Se questo è quel che ci suggerisce il voto amministrativo a livello nazionale, quanto accaduto nelle Marche dimostra che lo stato di sospensione e di disincanto, dopo l’iniziale luna di miele e le retoriche della discontinuità, riguarda anche gli elettori del centrodestra regionale. Se il centrosinistra è ancora nell’angolo, dall’altra parte si evidenzia qualche problema non secondario.
Le sconfitte di Porto Recanati e San Benedetto del Tronto bruciano non solo perché avvengono quasi dentro casa del neopresidente della Regione e nella prima città del Piceno, terra elettiva della nuova compagine al governo, ma anche perché colpiscono in special modo la parte più moderata della coalizione (UDC e Forza Italia) che lascia sul campo dirigenti di primo piano.
A Castelfidardo il sostegno del centrosinistra, che ha mancato per un soffio il ballottaggio, torna utile al Movimento 5 Stelle, che rielegge uno dei suoi pochi sindaci, e può contribuire a disgelare i rapporti tra forze che a livello nazionale e in molte città stanno collaborando, mentre in terra marchigiana si guardano ancora con reciproca diffidenza.

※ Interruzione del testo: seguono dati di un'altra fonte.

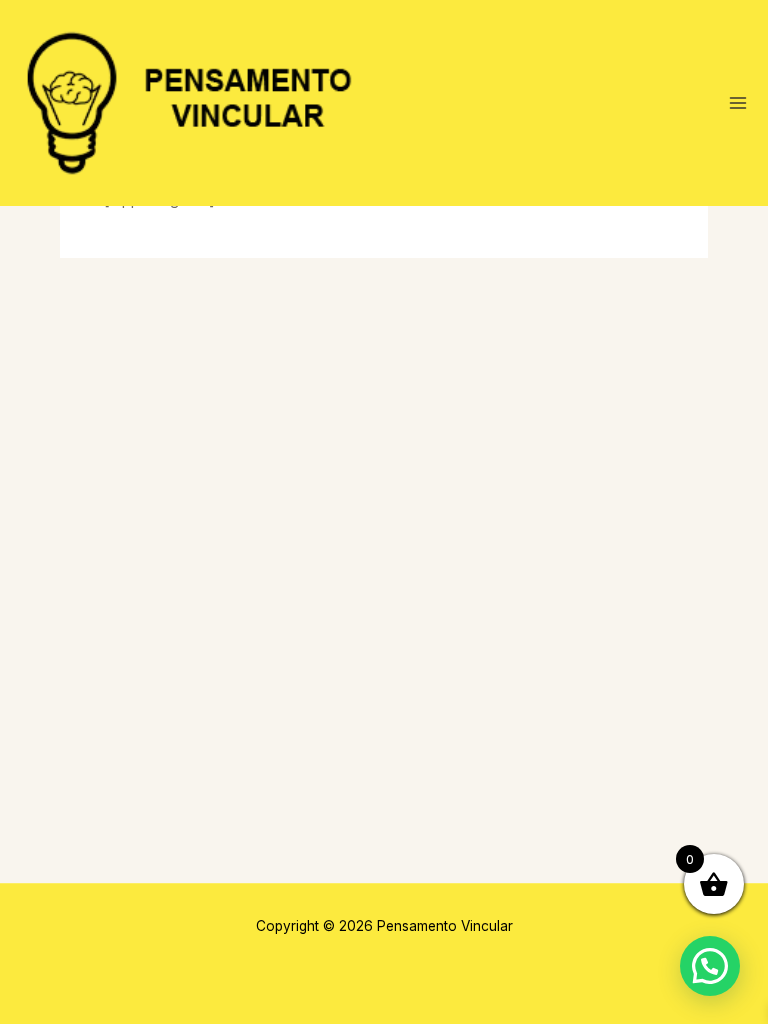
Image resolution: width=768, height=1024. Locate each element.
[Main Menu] (738, 103)
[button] (710, 966)
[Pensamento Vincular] (194, 103)
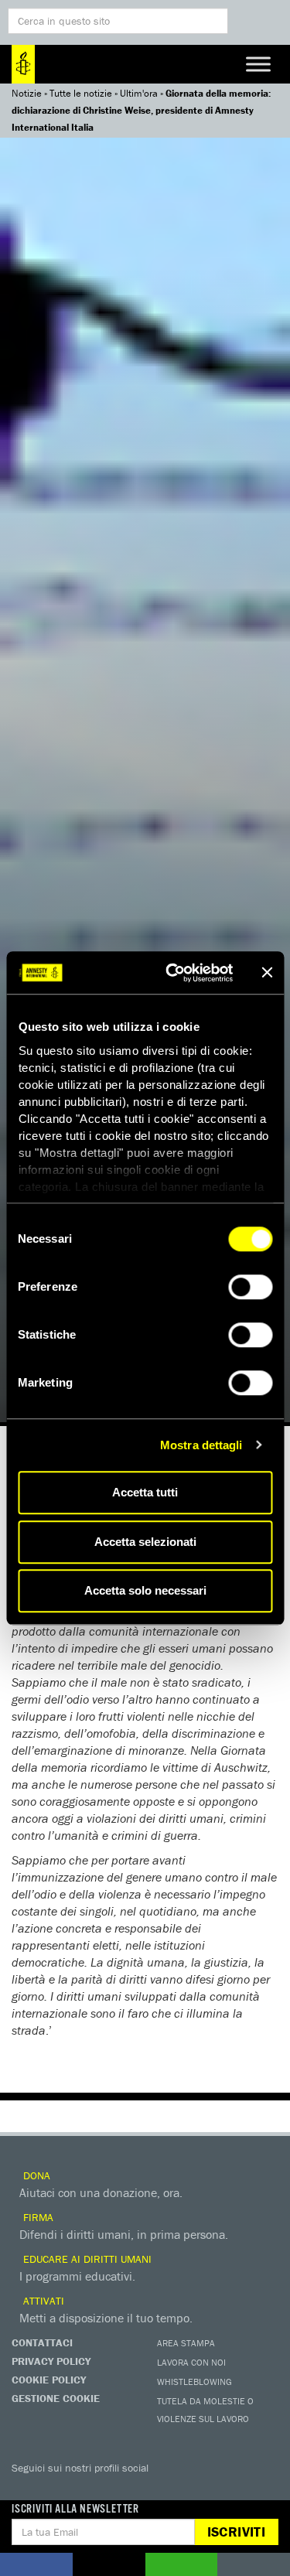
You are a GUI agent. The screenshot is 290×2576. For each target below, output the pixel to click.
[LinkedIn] (150, 2490)
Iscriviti (236, 2531)
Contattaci (42, 2342)
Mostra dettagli (201, 1445)
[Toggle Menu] (258, 63)
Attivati (42, 2301)
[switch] (250, 1286)
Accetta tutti (145, 1492)
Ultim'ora (139, 93)
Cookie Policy (49, 2380)
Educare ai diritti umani (86, 2259)
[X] (58, 2490)
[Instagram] (119, 2490)
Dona (35, 2175)
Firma (36, 2217)
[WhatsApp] (181, 2490)
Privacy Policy (51, 2361)
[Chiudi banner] (266, 972)
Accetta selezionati (145, 1541)
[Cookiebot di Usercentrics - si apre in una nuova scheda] (173, 973)
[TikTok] (212, 2490)
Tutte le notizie (80, 93)
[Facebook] (27, 2490)
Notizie (27, 93)
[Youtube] (88, 2490)
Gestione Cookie (56, 2398)
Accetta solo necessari (145, 1590)
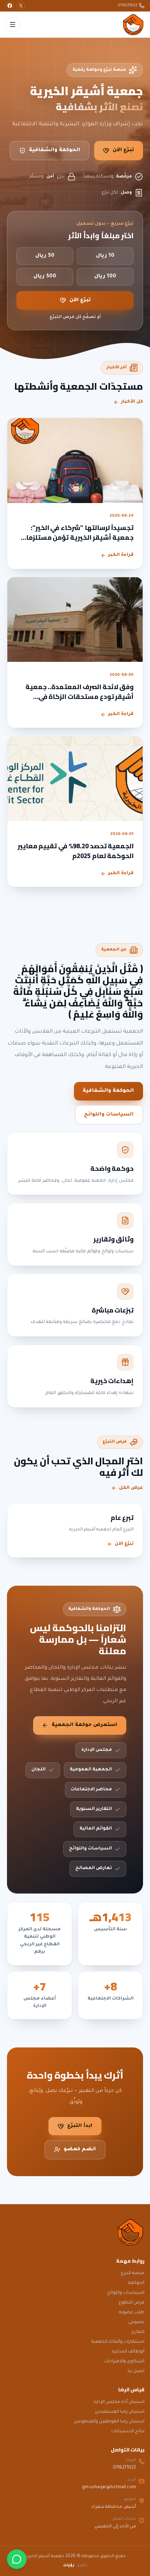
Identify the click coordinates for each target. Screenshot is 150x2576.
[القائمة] (13, 24)
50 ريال (44, 256)
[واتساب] (17, 2559)
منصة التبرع (132, 2273)
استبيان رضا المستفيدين (119, 2411)
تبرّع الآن (123, 150)
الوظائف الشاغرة (128, 2351)
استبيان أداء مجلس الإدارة (118, 2402)
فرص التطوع (131, 2302)
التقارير (138, 2332)
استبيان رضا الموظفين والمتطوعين (109, 2421)
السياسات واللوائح (109, 1115)
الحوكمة (136, 2283)
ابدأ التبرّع (79, 2126)
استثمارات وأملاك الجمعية (117, 2342)
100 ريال (105, 276)
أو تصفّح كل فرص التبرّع (75, 317)
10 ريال (105, 256)
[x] (21, 5)
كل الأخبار (132, 401)
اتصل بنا (136, 2371)
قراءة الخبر (121, 555)
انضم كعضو (80, 2149)
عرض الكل (131, 1488)
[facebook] (10, 5)
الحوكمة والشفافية (54, 150)
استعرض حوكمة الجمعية (84, 1725)
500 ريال (44, 276)
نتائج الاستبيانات (127, 2431)
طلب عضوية (131, 2312)
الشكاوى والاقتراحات (124, 2361)
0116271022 (127, 5)
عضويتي (136, 2322)
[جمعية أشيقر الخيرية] (133, 24)
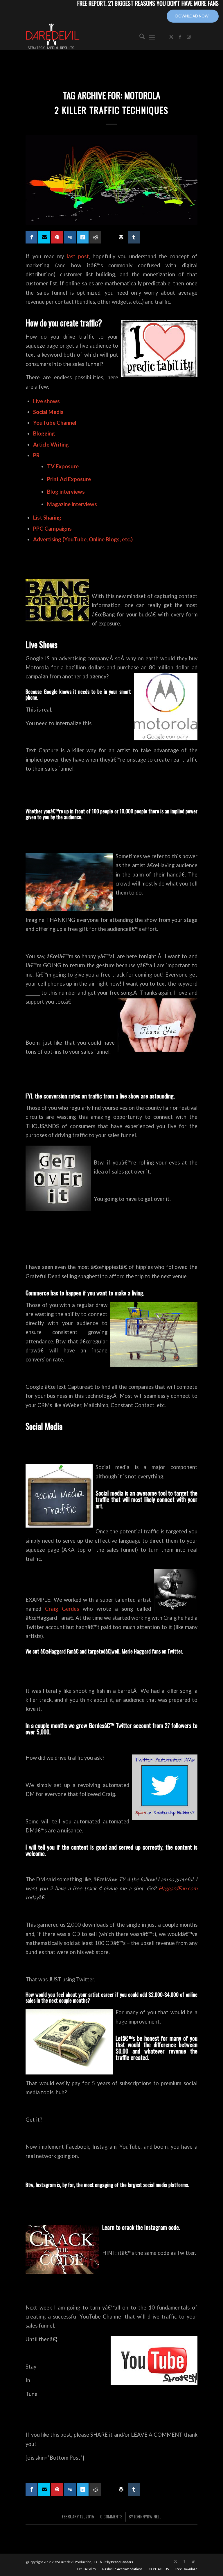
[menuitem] (139, 37)
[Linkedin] (83, 237)
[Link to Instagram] (188, 36)
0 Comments (111, 2516)
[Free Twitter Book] (44, 237)
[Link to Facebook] (180, 36)
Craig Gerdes (62, 1609)
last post (77, 256)
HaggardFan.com (178, 1888)
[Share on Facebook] (31, 237)
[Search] (139, 37)
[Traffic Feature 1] (111, 180)
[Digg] (70, 237)
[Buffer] (121, 237)
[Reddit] (95, 237)
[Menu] (152, 37)
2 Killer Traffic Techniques (111, 110)
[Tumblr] (134, 237)
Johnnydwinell (147, 2516)
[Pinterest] (57, 237)
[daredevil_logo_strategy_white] (53, 37)
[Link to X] (171, 36)
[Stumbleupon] (108, 235)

Il primo anno di governo se ne è andato tra le luci e le ombre della gestione dell’emergenza sanitaria (siamo al quinto posto tra le regioni con la percentuale più alta di popolazione non vaccinata), il ripescaggio di Mancini, qualche scivolone (la nomina del Presidente dell’Autorità portuale) e passo falso (la gestione del Contratto Istituzionale di Sviluppo per l’area del sisma), tanta continuità di fatto e altrettanta discontinuità a parole, con le infrastrutture che hanno i loro tempi e l’azzeramento dei percorsi nella costruzione dei nuovi ospedali.
Nonostante la straordinaria disponibilità di risorse finanziarie, il corso della XI legislatura appare già ampiamente prevedibile.